PURPOSE: Many children with very early-onset solid tumors remain without an identified germline risk factor after negative panel testing. Whole-genome sequencing (WGS) enables detection of large structural variants (SVs) and rare loss-of-function variants in highly constrained genes that are not routinely captured by standard clinical assays. The additional yield and spectrum of germline findings identified by WGS in this population remain incompletely defined.METHODS: We conducted a retrospective cohort study of children with very early-onset solid or brain tumors evaluated at a tertiary cancer genetic risk clinic with clinically guided germline panel testing.

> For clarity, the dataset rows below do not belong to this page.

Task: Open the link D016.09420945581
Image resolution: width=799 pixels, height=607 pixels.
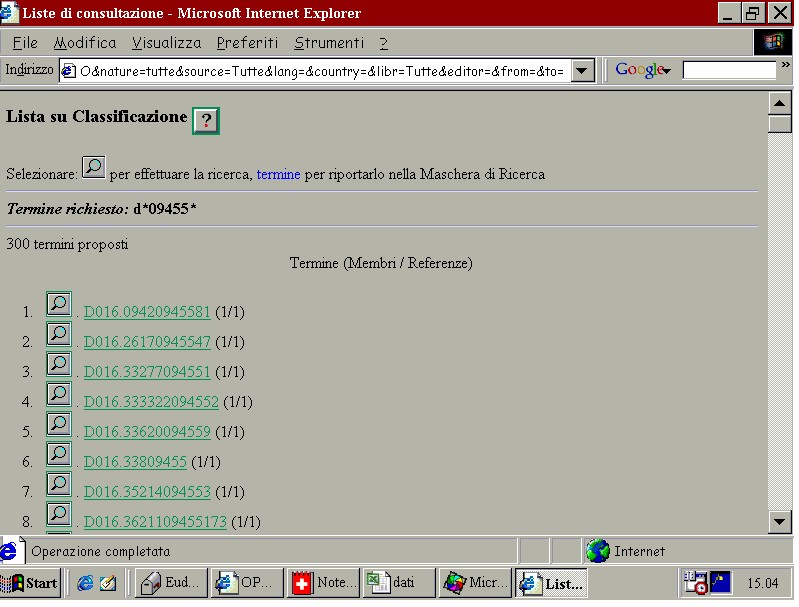Action: [x=147, y=311]
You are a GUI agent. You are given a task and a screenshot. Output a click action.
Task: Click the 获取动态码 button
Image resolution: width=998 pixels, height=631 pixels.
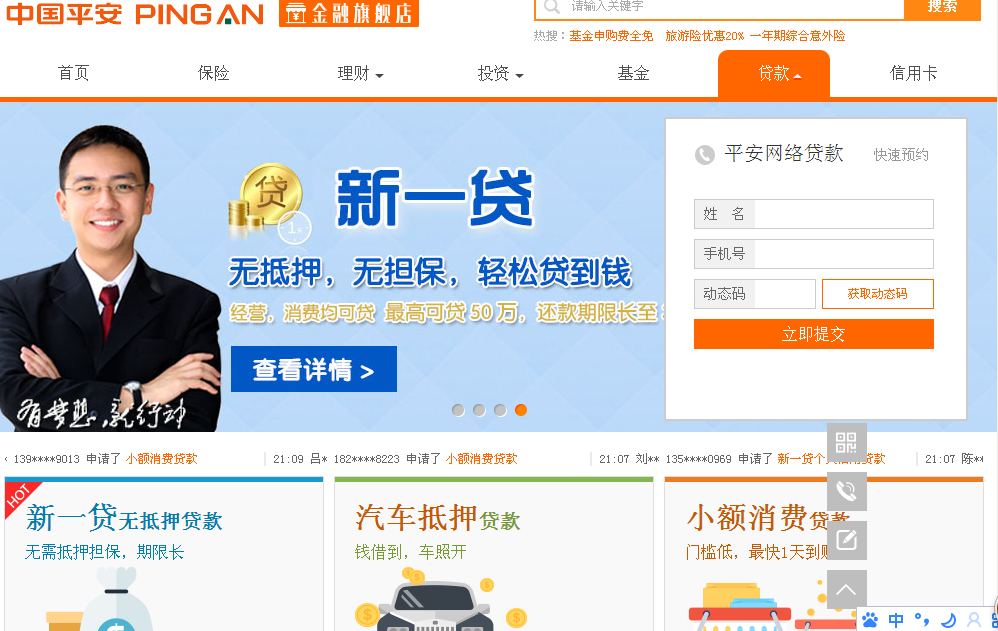[x=878, y=294]
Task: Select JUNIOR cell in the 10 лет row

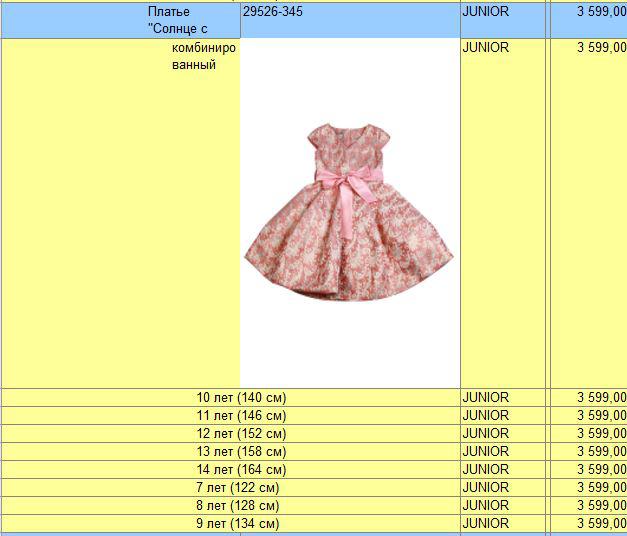Action: click(502, 398)
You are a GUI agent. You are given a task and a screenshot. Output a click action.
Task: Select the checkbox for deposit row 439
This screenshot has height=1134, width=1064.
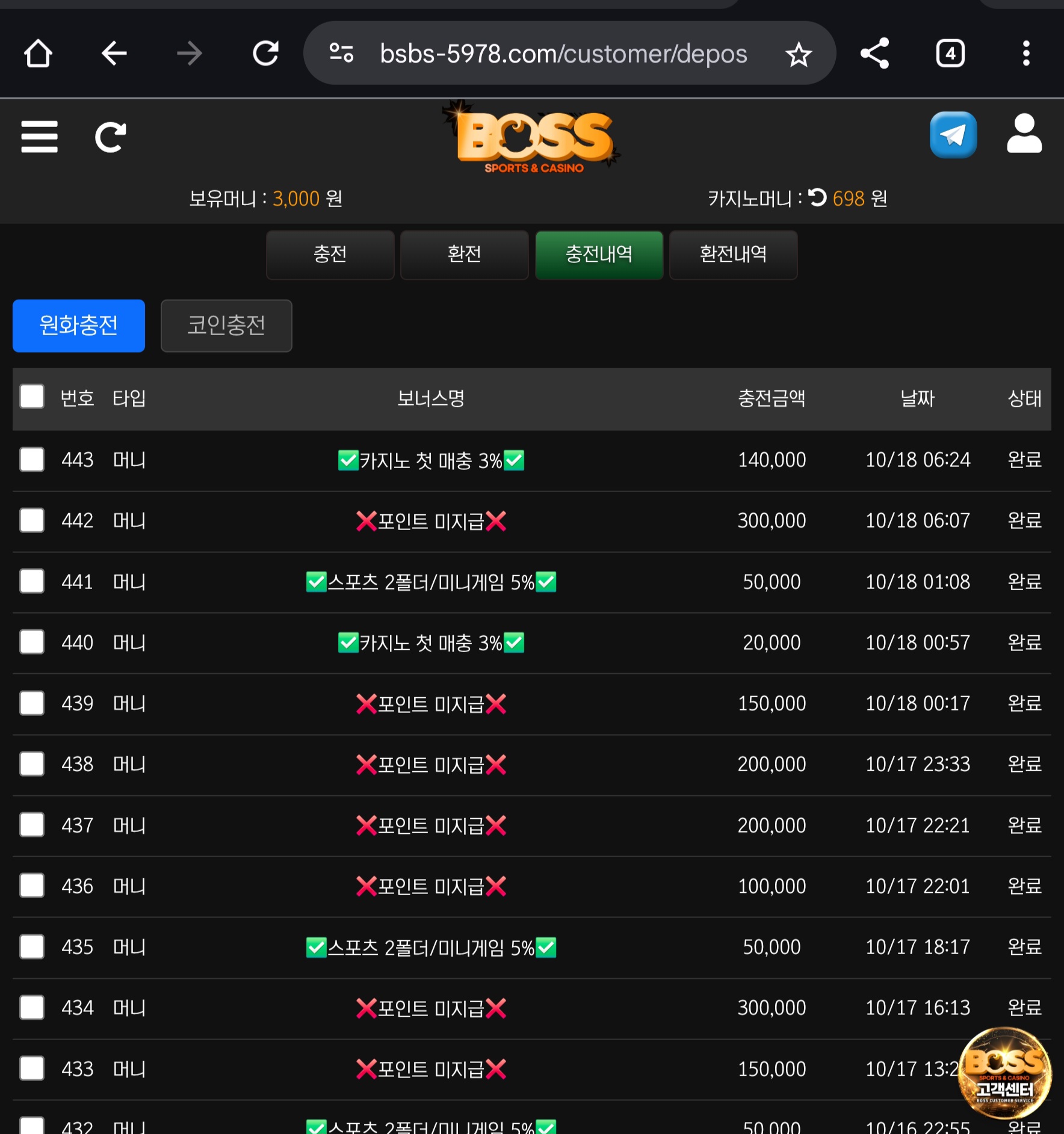tap(32, 703)
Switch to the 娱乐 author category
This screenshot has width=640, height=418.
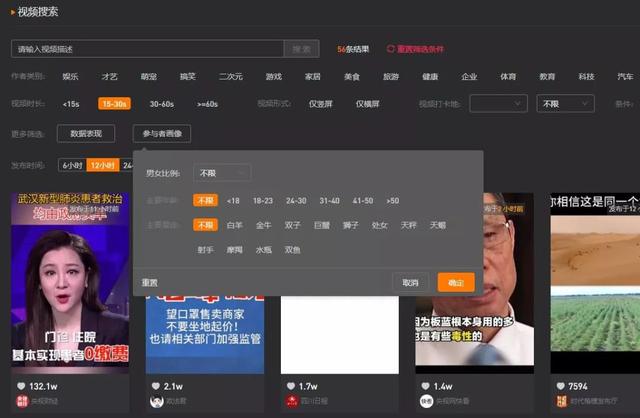click(x=70, y=76)
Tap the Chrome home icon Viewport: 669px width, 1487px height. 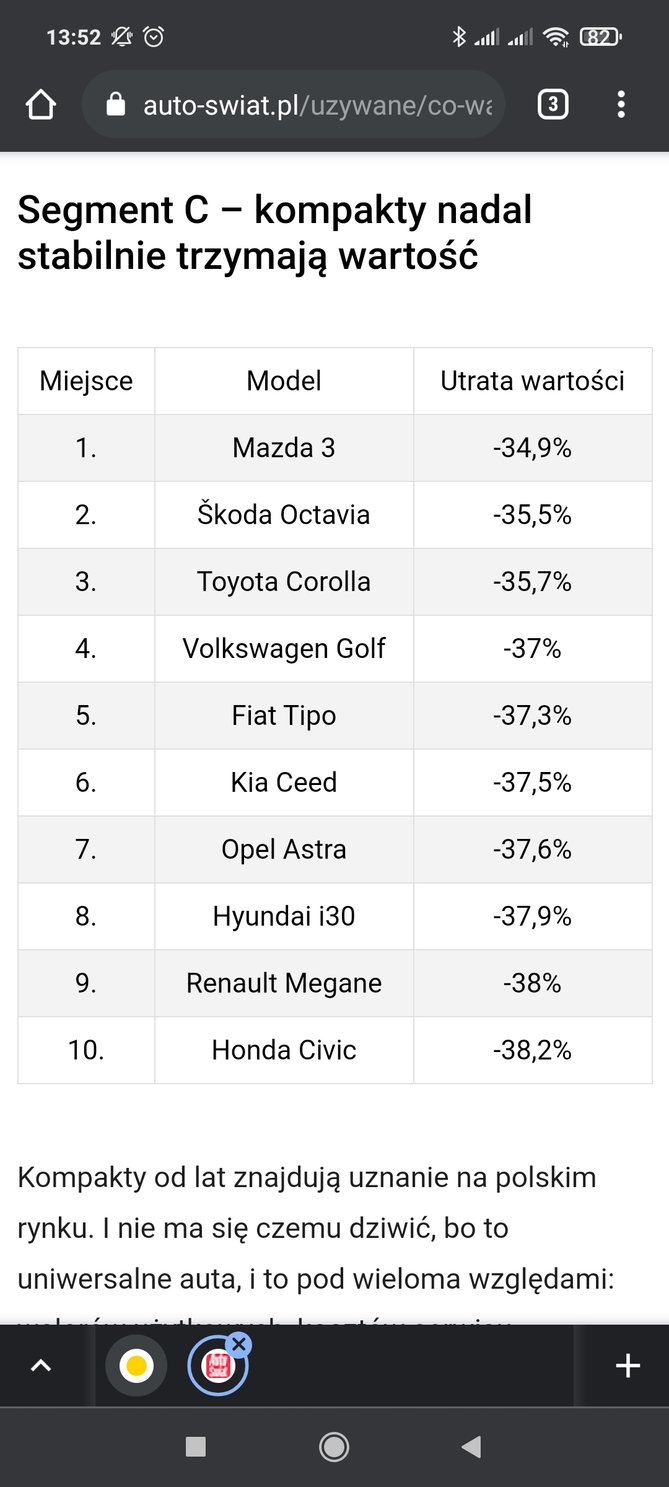(x=41, y=104)
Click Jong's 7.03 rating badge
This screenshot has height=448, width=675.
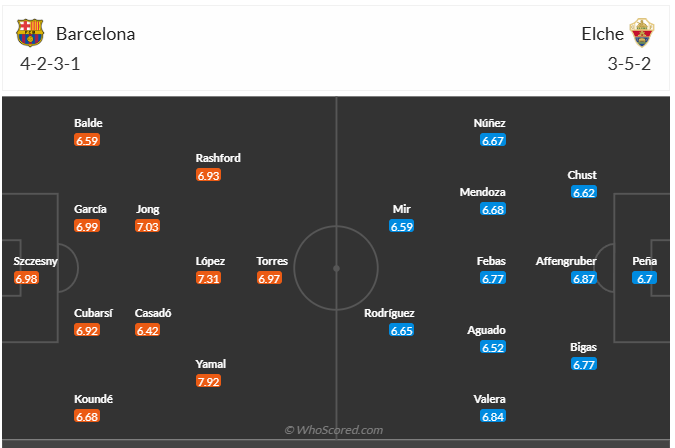click(x=148, y=227)
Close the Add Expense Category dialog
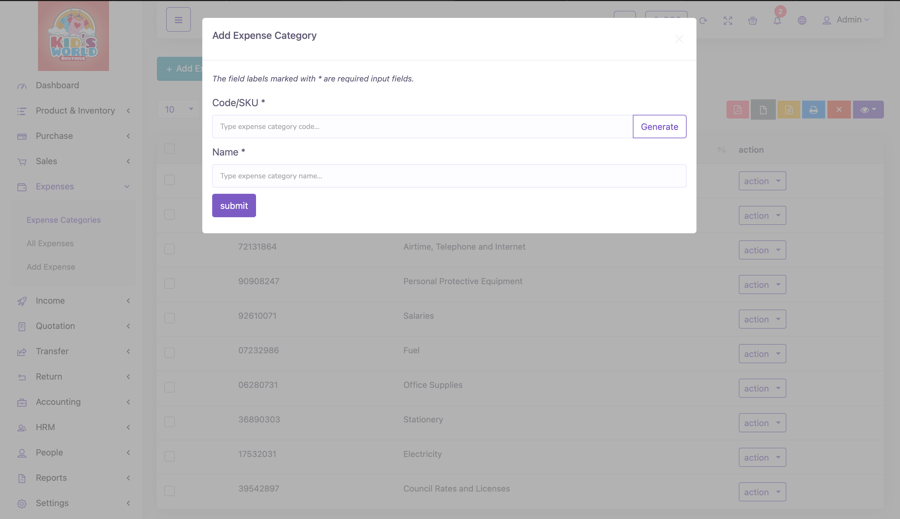Viewport: 900px width, 519px height. [x=679, y=39]
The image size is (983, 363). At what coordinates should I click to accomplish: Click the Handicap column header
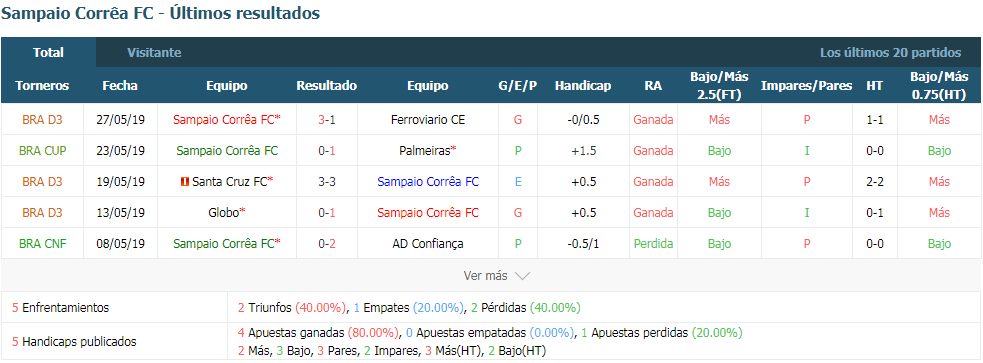[583, 86]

Germline WGS was performed on blood-derived DNA. Analyses focused on pathogenic or likely pathogenic variants in established cancer predisposition genes (CPGs), large SVs (>1,000,000 bp), aneuploidies, and loss-of-function variants in highly constrained genes.RESULTS: One hundred thirty-two patients were included, with median (IQR) age at diagnosis of 1.7 (0.8-3.2) years. Panel testing identified pathogenic CPG variants in 27 of 132 patients (20%). WGS recapitulated panel findings and identified nine additional putative pathogenic variants, increasing yield to 27%. Eight patients (6%) harbored large germline SVs or aneuploidies, including five events not previously recognized. Rare loss-of-function variants in highly constrained genes were identified in 46 patients (35%), many involving pathways relevant to cancer development. Overall, 66 of 132 patients (50%) carried at least one rare germline variant of potential pathogenic relevance.CONCLUSION: In children with very early-onset solid tumors, germline WGS increased detection of potentially pathogenic variants, including novel structural and constrained-gene alterations. These findings support broader consideration of germline WGS in early-onset solid tumors to refine genetic risk assessment and enable discovery of novel susceptibility mechanisms.